Questioner (John S.): Yeah, I just want to comment on that. Commerce, it seems like commerce has two sides to it. It’s always an exchange, and you know, is there an aspect of it that—you know, money is not okay, but the other side of the exchange is okay? I mean, there’s it’s always somebody gives one thing and somebody gives the other. And do we make a distinction there or is it all commerce?

Pastor Tuuri: Yeah, those are good questions. And about two weeks—typically at our church, no, there’s no laws for. But typically at our church, all kinds of people bring things for each other, Christmas gifts. I guess you could say it’s an exchange of things there too, with no money being exchanged back. For yeah. I don’t know.

Questioner (John S.): Yeah. And I wasn’t—I wasn’t thinking of, you know, of gifts, you know, giving, but I was thinking of, you know, a business transaction involves two sides. It’s not just money. It’s somebody gives money in exchange for goods. And so, you know, do we separate the two pieces of that and say one is business and one isn’t, one is commerce and one isn’t? Or is the money and the goods both commerce and neither should be done?

Pastor Tuuri: Yeah, yeah. Well, I think, well I think, you know, very practically—okay, let’s say we’ve got somebody here that’s selling something, and so we say well, on Sunday it’s okay for that person to bring it and drop it off to somebody, but not to collect the money. But John’s point is both sides are commerce. You’re letting half of commerce go on. You know, I don’t know about all that. All I know is that, you know, all that stuff.

See, what I’ve always said about the Sabbath is if people are asking those kind of questions, I’m a happy camper. You know, if they’re just thinking about it and trying to apply it—I’m not. I don’t want to run around, and nor does Pastor Wilson or the deacons, and tell you what you can and can’t do. You know, if I hear about people actually going to stores today in a leisurely way, then I’ll probably talk to them. Sure, I will. But, you know, we’re just happy that people are asking the right questions and trust the spirit of God will move them to the right answers.

Q4: Questioner: Anybody else? Last question we ran over again. Well, I was just thinking about the idea that on the Lord’s day we’re supposed to do works of mercy. That’s one-sided. That isn’t that isn’t a give and take like in commerce. And so maybe that’s part of the distinction there.

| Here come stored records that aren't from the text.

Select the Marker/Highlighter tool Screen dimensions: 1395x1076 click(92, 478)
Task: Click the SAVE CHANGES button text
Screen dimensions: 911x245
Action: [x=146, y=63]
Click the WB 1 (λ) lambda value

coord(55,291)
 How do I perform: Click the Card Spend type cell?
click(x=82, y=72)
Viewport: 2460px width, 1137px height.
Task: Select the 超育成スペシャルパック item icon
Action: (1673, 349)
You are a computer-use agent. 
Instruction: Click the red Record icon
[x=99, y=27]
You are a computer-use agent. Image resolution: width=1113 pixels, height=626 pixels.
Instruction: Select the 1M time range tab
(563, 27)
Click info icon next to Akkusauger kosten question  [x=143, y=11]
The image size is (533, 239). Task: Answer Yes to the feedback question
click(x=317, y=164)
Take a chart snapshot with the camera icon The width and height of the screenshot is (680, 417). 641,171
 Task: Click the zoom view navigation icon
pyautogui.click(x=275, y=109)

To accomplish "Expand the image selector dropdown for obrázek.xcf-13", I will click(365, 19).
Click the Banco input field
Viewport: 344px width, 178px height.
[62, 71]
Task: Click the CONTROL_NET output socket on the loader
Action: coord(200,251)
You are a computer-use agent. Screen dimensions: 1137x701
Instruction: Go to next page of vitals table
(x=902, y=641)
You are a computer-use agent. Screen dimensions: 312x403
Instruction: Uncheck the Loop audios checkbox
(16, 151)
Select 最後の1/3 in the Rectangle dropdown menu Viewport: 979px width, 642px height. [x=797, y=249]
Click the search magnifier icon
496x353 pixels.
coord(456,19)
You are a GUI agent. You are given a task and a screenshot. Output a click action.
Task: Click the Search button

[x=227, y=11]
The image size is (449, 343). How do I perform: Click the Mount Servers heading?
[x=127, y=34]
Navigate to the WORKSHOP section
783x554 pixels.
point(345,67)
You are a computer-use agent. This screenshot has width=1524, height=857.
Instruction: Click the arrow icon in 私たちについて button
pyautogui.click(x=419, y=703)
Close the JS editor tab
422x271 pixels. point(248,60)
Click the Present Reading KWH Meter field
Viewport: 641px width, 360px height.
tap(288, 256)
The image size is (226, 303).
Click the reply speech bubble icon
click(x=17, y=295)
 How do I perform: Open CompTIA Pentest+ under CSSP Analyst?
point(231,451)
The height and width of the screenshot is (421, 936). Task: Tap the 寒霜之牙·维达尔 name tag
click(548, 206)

Pastor Tuuri: Well, works of mercy are, you know, it’s like worship commerce. It’s the equivalent to worship commerce. In Revelation, Jesus says, you know, “You’re blind. Come and buy from me. Buy clothing from me.” He’s talking about worship. So commerce is—we bring nothing and Jesus gives us everything. And works of mercy are the same thing. People give us nothing and we give them things. So it’s commerce at zero cost to the person getting the transaction. So it seems like that’s the kind of commerce the scriptures encourage—is completely devoid of expecting return on anything.

Okay, that’ll have to be it for now.

Questioner: Oh yeah, that thinking stuff. Great question. That was good. I was wondering if you’re really got to—you don’t pant on the fact that okay, we are table creatures. And shouldn’t be afraid of going out and doing what we believe to do. How do you think?